§ **RECORDS SHOWN**
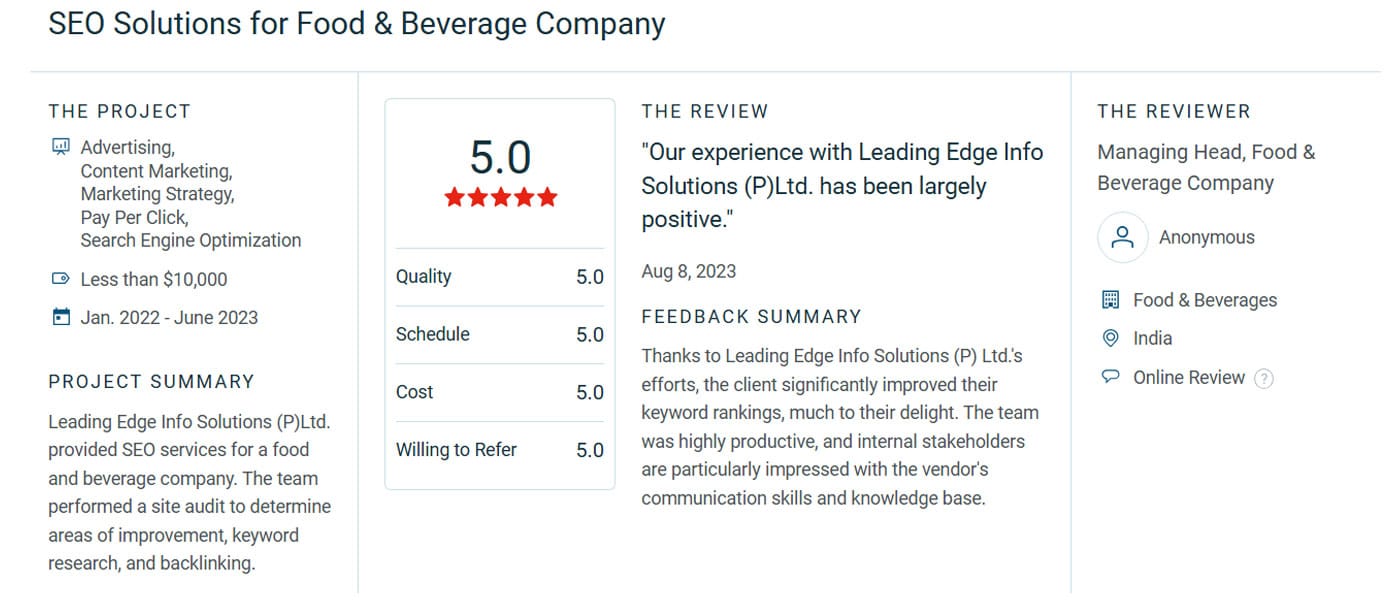Click the question mark tooltip beside Online Review
The width and height of the screenshot is (1400, 600).
pyautogui.click(x=1266, y=378)

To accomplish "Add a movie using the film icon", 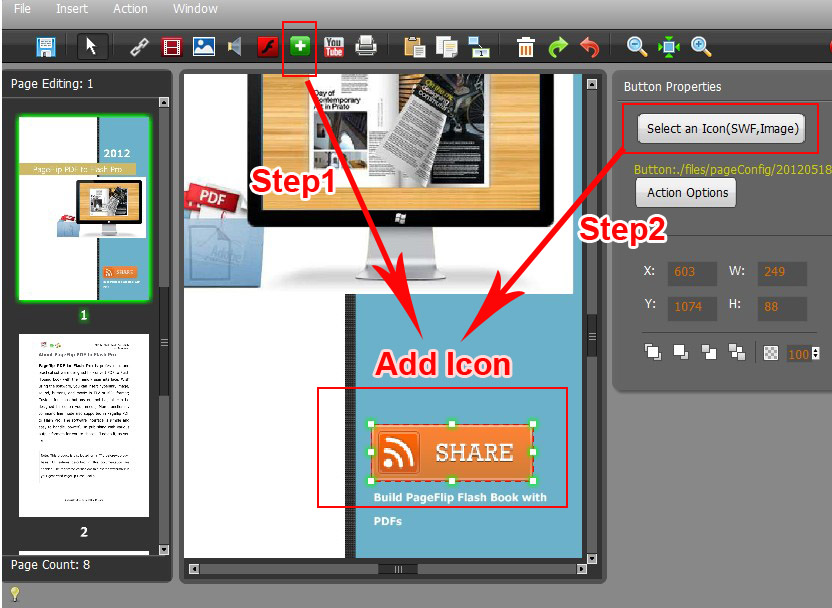I will [172, 46].
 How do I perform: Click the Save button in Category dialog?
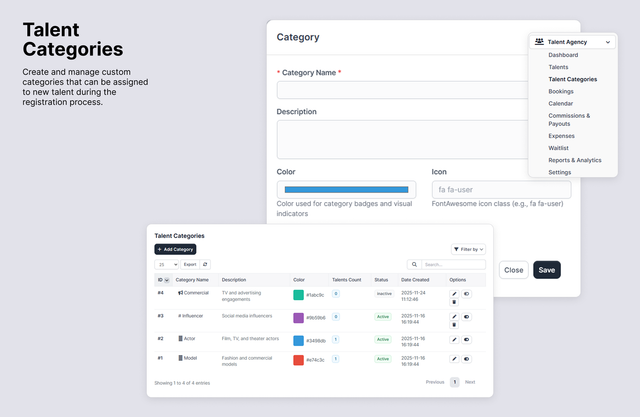click(547, 270)
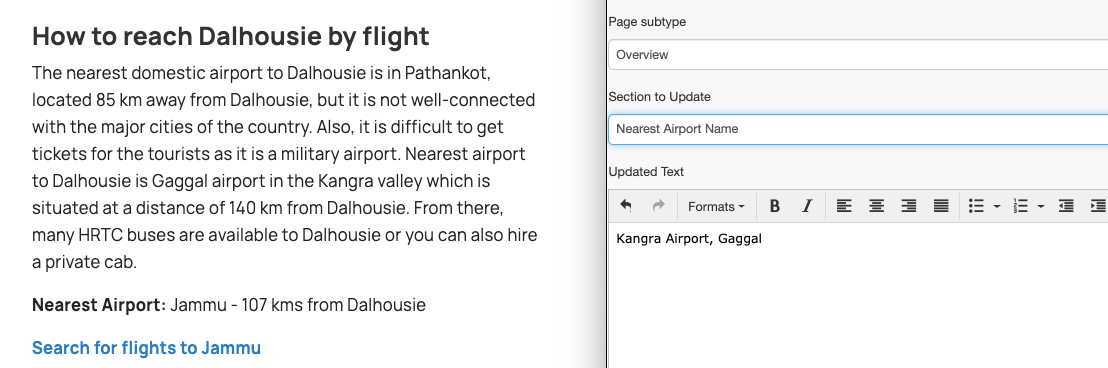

§ **EXERCISE**
Copy out exactly the lines between the line that contains "How do I perform: Click" and the last line of the records, both ends included; leave out every picture.

§ **RESPONSE AREA**
 How do I perform: Click the Save button in Category dialog?
click(547, 270)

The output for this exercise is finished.